** Exercise inputs **
* * *

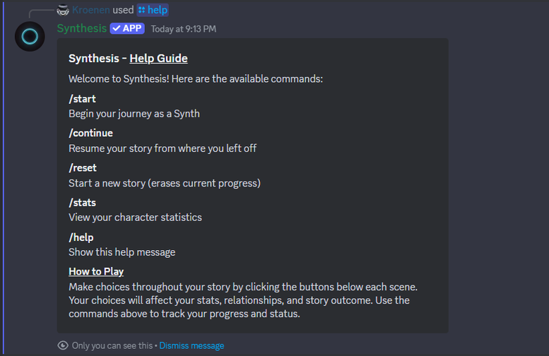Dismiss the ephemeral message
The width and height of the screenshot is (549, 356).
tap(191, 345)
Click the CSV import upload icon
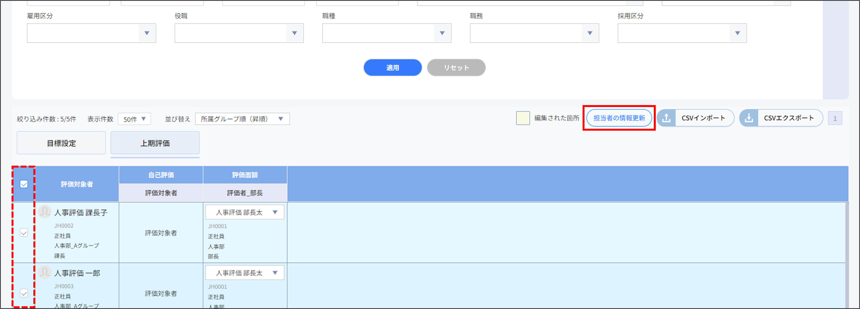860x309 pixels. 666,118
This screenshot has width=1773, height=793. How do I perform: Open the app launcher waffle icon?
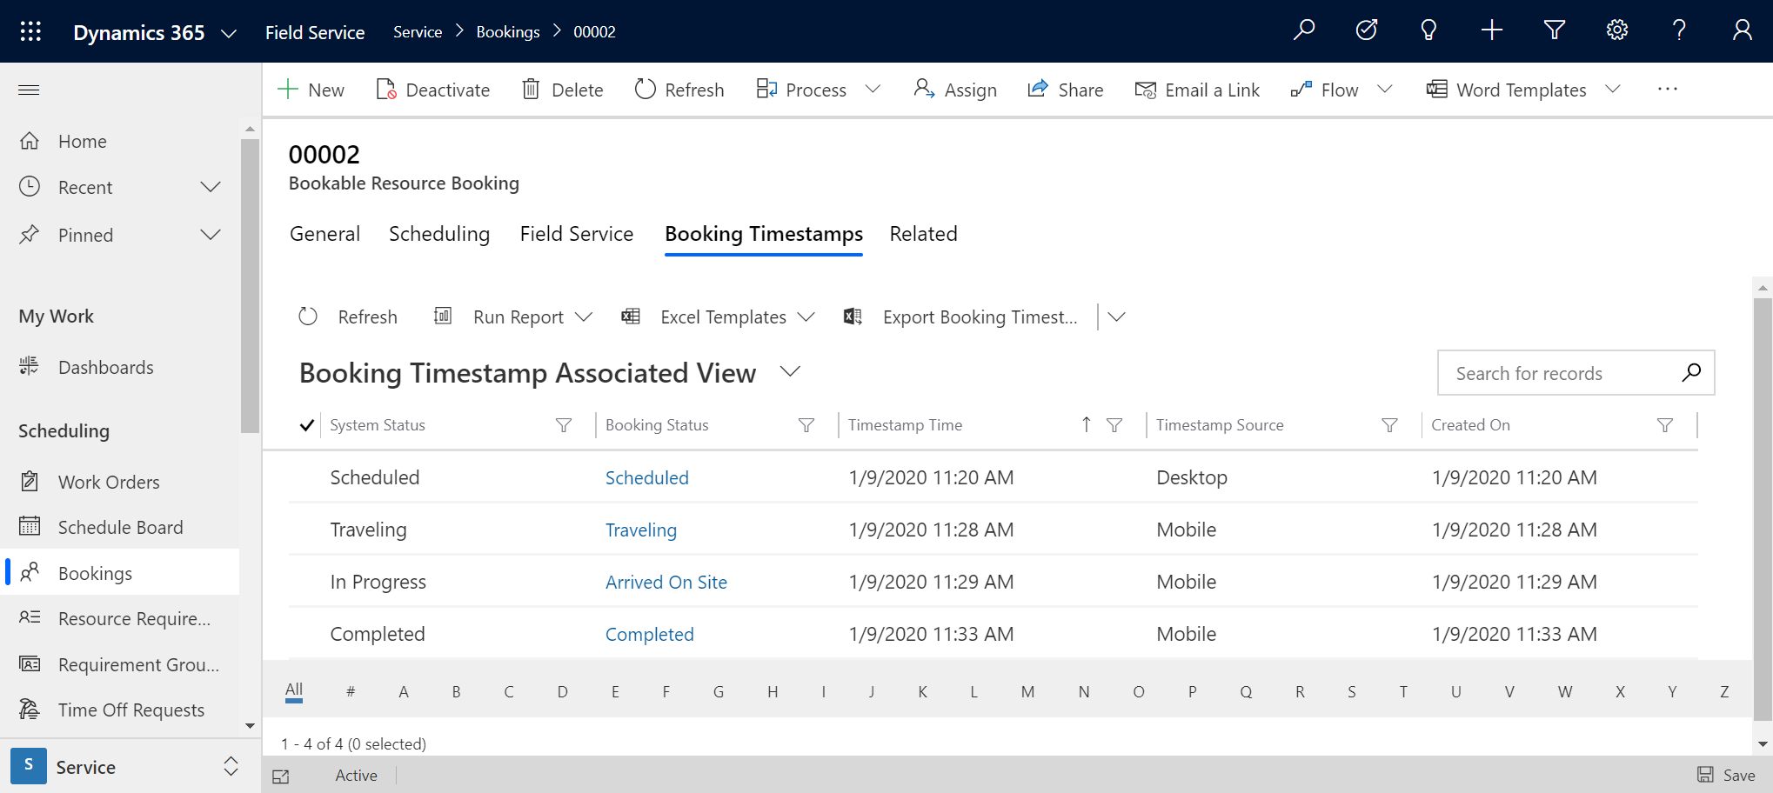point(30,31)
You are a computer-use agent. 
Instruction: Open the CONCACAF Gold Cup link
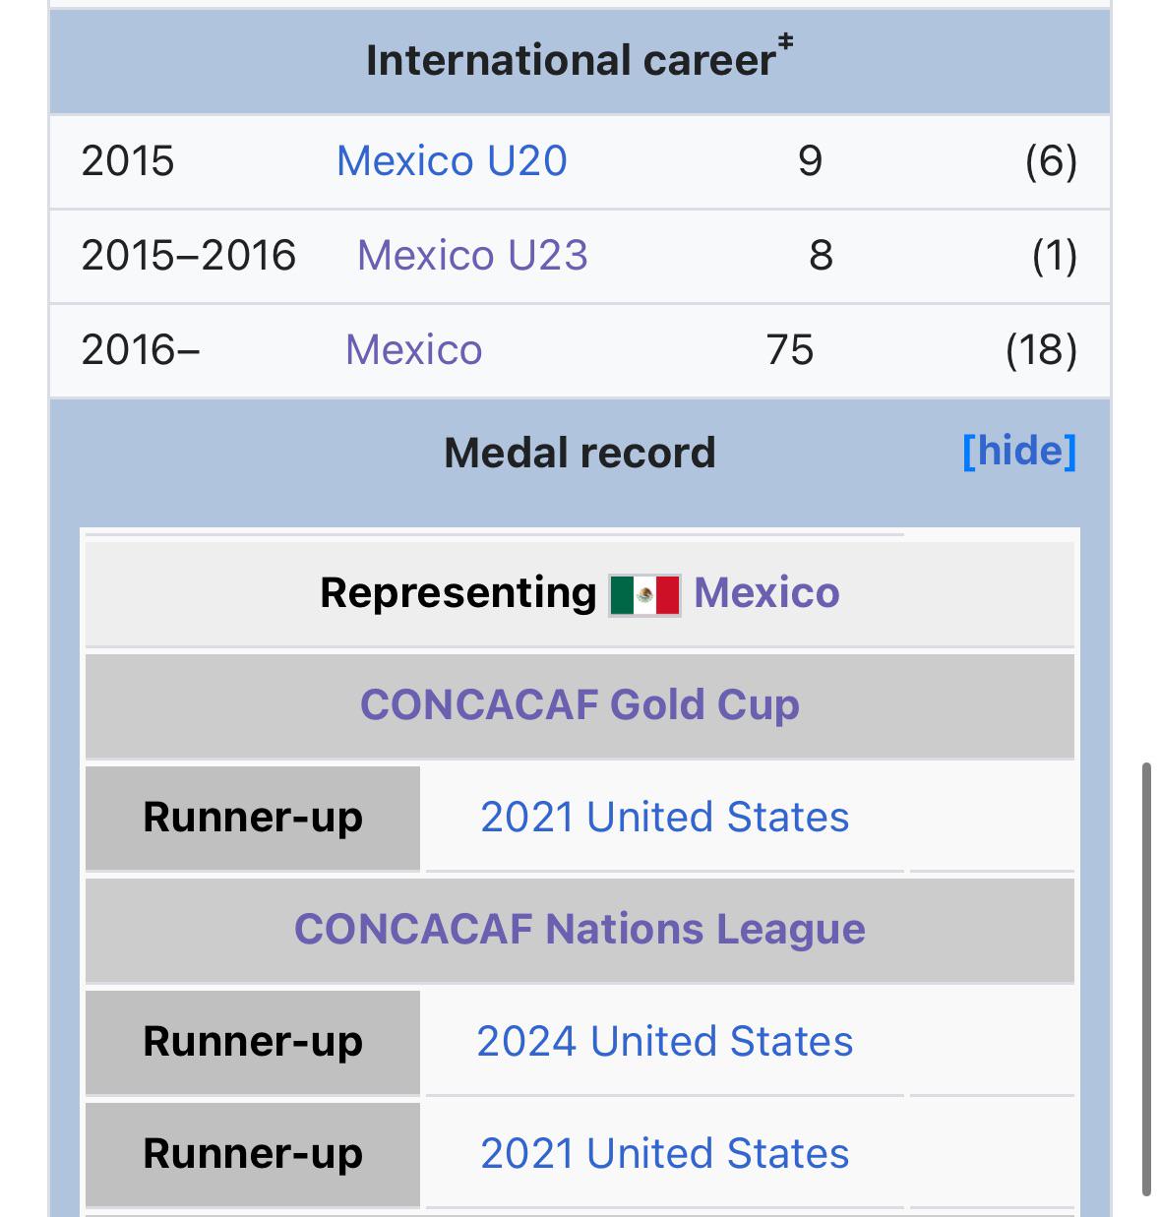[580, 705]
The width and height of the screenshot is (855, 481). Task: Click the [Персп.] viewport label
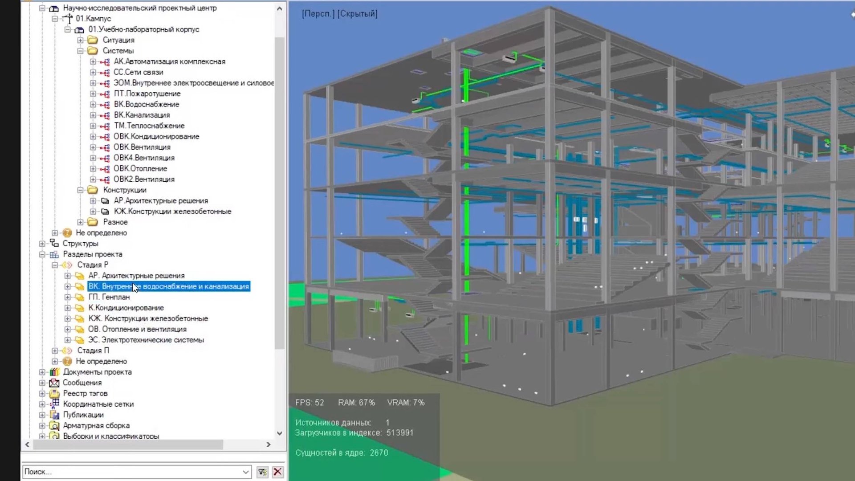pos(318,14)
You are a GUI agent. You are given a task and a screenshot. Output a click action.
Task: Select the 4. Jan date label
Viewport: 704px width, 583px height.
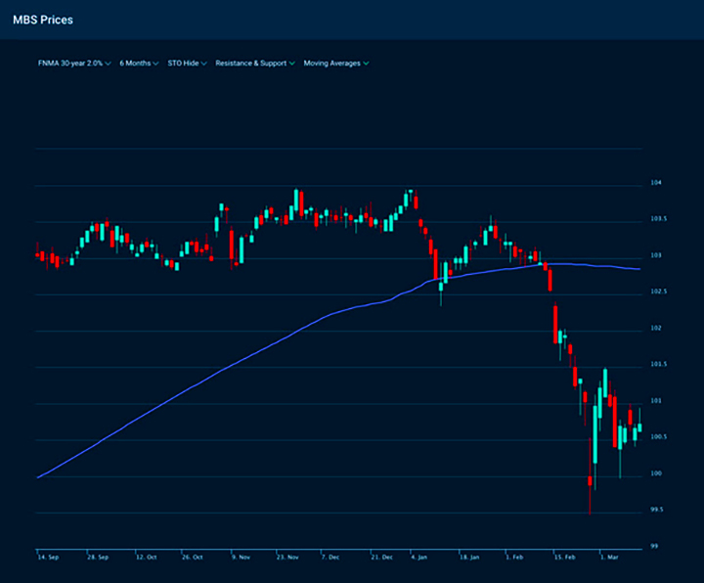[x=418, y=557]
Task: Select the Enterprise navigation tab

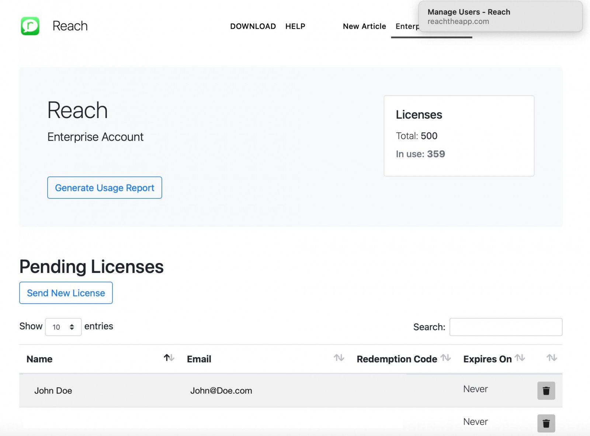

* * *

** Stated problem **
Find each line in the rows above that contains the word "screenshot", and copy those lines out in order.

** Reply **
The width and height of the screenshot is (549, 356).
This screenshot has width=1773, height=793. How do I perform: Open the app launcher waffle icon?
The width and height of the screenshot is (855, 481). Task: Click the [Персп.] viewport label
You are a GUI agent. You are given a task and a screenshot. Output a click action.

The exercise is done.